- [Given instruction]
Copy out each of the entries below word for word, with no changes.

- [Input for this task]
↓↓↓

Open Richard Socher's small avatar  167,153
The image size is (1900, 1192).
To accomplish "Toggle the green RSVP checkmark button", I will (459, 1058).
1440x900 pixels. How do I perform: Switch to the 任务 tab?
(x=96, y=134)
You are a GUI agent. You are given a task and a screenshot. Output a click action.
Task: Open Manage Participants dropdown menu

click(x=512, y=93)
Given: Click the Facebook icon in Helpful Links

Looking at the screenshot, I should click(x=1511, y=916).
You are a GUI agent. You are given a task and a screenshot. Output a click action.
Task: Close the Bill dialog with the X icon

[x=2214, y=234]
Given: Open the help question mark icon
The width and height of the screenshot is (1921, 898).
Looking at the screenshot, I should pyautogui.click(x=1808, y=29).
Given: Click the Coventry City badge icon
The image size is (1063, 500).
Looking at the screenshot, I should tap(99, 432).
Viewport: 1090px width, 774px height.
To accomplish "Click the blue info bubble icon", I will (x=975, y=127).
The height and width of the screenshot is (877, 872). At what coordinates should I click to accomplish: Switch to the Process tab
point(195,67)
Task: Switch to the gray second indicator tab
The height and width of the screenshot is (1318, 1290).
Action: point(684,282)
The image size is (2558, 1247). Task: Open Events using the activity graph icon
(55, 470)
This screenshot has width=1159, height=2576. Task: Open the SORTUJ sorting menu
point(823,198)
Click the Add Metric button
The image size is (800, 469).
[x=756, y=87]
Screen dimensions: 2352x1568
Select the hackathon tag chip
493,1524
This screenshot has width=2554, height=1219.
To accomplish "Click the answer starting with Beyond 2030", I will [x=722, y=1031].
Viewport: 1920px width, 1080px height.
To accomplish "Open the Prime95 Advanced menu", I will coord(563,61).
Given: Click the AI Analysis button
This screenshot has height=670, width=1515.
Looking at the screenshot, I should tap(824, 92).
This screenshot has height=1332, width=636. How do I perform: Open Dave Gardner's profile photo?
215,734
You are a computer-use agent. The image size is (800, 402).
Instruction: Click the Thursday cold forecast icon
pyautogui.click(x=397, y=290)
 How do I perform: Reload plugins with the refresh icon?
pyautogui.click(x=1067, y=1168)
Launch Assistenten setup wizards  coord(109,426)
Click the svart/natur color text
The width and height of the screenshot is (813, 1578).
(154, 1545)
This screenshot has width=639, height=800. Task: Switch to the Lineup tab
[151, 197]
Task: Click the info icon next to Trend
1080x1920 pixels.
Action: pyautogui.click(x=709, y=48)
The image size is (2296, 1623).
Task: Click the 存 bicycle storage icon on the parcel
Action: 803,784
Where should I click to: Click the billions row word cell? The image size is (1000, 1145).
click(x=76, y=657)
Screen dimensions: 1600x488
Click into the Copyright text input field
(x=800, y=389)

↑↑↑

- [Reply]
Open Richard Socher's small avatar  167,153
The image size is (1900, 1192).
To accomplish "Toggle the green RSVP checkmark button", I will (459, 1058).
1440x900 pixels. How do I perform: Switch to the 任务 tab?
(x=96, y=134)
You are a GUI agent. You are given a task and a screenshot. Output a click action.
Task: Open Manage Participants dropdown menu

click(x=512, y=93)
Given: Click the Facebook icon in Helpful Links

Looking at the screenshot, I should click(x=1511, y=916).
You are a GUI agent. You are given a task and a screenshot. Output a click action.
Task: Close the Bill dialog with the X icon

[x=2214, y=234]
Given: Open the help question mark icon
The width and height of the screenshot is (1921, 898).
Looking at the screenshot, I should pyautogui.click(x=1808, y=29).
Given: Click the Coventry City badge icon
The image size is (1063, 500).
Looking at the screenshot, I should tap(99, 432).
Viewport: 1090px width, 774px height.
To accomplish "Click the blue info bubble icon", I will (x=975, y=127).
The height and width of the screenshot is (877, 872). At what coordinates should I click to accomplish: Switch to the Process tab
point(195,67)
Task: Switch to the gray second indicator tab
The height and width of the screenshot is (1318, 1290).
Action: point(684,282)
The image size is (2558, 1247). Task: Open Events using the activity graph icon
(55, 470)
This screenshot has width=1159, height=2576. Task: Open the SORTUJ sorting menu
point(823,198)
Click the Add Metric button
The image size is (800, 469).
[x=756, y=87]
Screen dimensions: 2352x1568
Select the hackathon tag chip
493,1524
This screenshot has width=2554, height=1219.
To accomplish "Click the answer starting with Beyond 2030", I will [x=722, y=1031].
Viewport: 1920px width, 1080px height.
To accomplish "Open the Prime95 Advanced menu", I will coord(563,61).
Given: Click the AI Analysis button
This screenshot has height=670, width=1515.
Looking at the screenshot, I should tap(824, 92).
This screenshot has height=1332, width=636. How do I perform: Open Dave Gardner's profile photo?
215,734
You are a computer-use agent. The image size is (800, 402).
Instruction: Click the Thursday cold forecast icon
pyautogui.click(x=397, y=290)
 How do I perform: Reload plugins with the refresh icon?
pyautogui.click(x=1067, y=1168)
Launch Assistenten setup wizards  coord(109,426)
Click the svart/natur color text
The width and height of the screenshot is (813, 1578).
(154, 1545)
This screenshot has width=639, height=800. Task: Switch to the Lineup tab
[151, 197]
Task: Click the info icon next to Trend
1080x1920 pixels.
Action: pyautogui.click(x=709, y=48)
The image size is (2296, 1623).
Task: Click the 存 bicycle storage icon on the parcel
Action: 803,784
Where should I click to: Click the billions row word cell? The image size is (1000, 1145).
click(x=76, y=657)
Screen dimensions: 1600x488
Click into the Copyright text input field
(x=800, y=389)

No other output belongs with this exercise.